▶ **DATA TO USE**
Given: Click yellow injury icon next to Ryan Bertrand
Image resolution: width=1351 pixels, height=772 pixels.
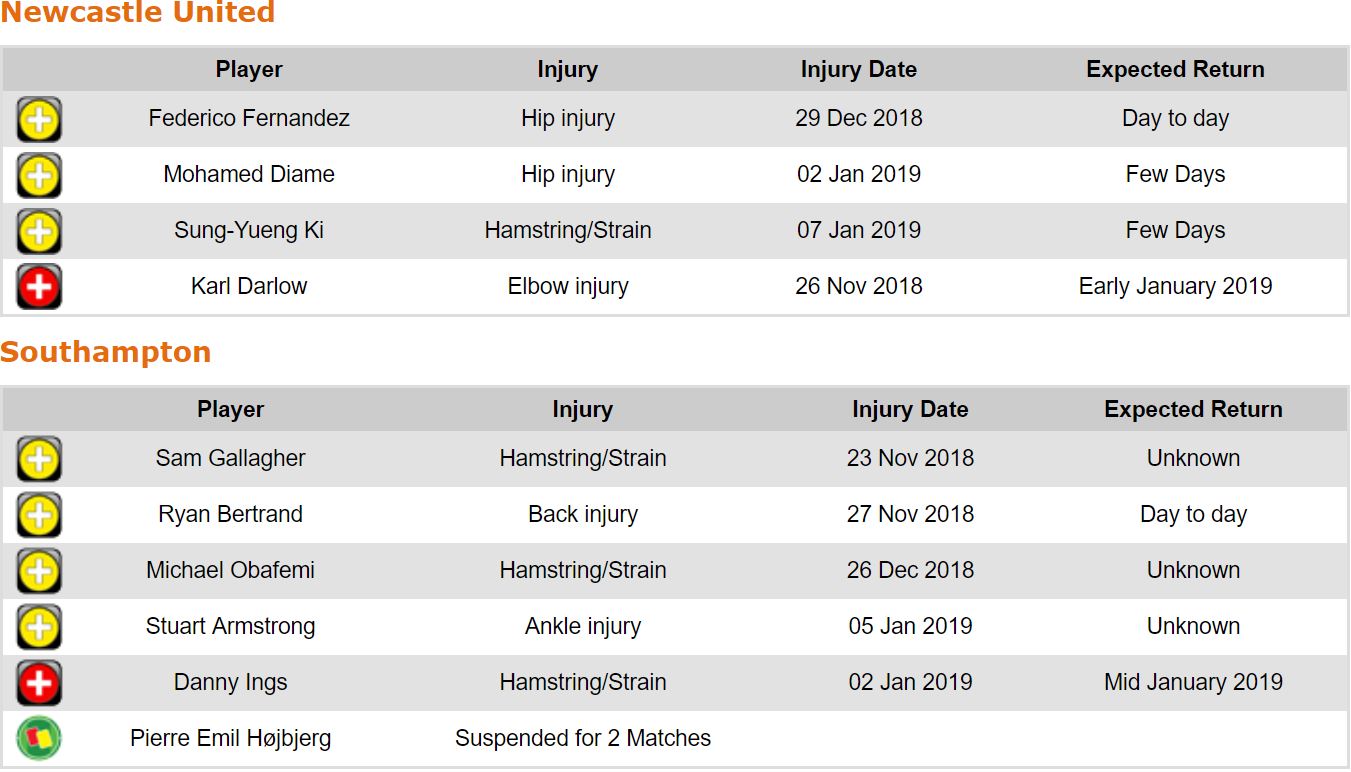Looking at the screenshot, I should 39,516.
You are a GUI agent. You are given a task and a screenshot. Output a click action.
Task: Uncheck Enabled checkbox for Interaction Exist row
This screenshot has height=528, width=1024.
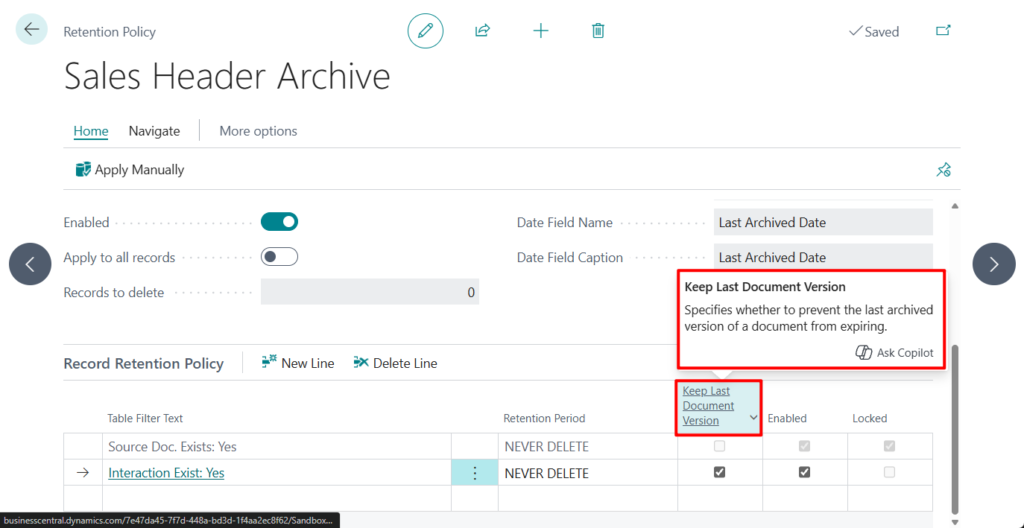804,473
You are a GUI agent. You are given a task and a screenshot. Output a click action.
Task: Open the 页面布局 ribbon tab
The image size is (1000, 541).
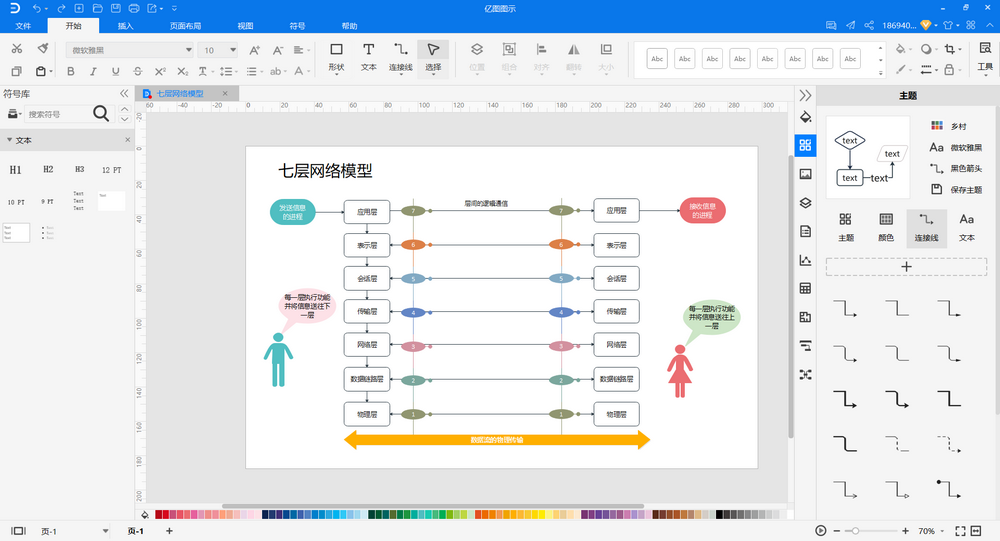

▶ **PROBLEM**
None of the pictures should be copied, but every record above must be returned exactly.

▶ **RESPONSE TO THIS EXERCISE**
Given: Click yellow injury icon next to Ryan Bertrand
Image resolution: width=1351 pixels, height=772 pixels.
Looking at the screenshot, I should 39,516.
You are a GUI agent. You are given a task and a screenshot. Output a click action.
Task: Uncheck Enabled checkbox for Interaction Exist row
This screenshot has height=528, width=1024.
804,473
You are a GUI agent. You are given a task and a screenshot. Output a click action.
Task: Open the 页面布局 ribbon tab
The image size is (1000, 541).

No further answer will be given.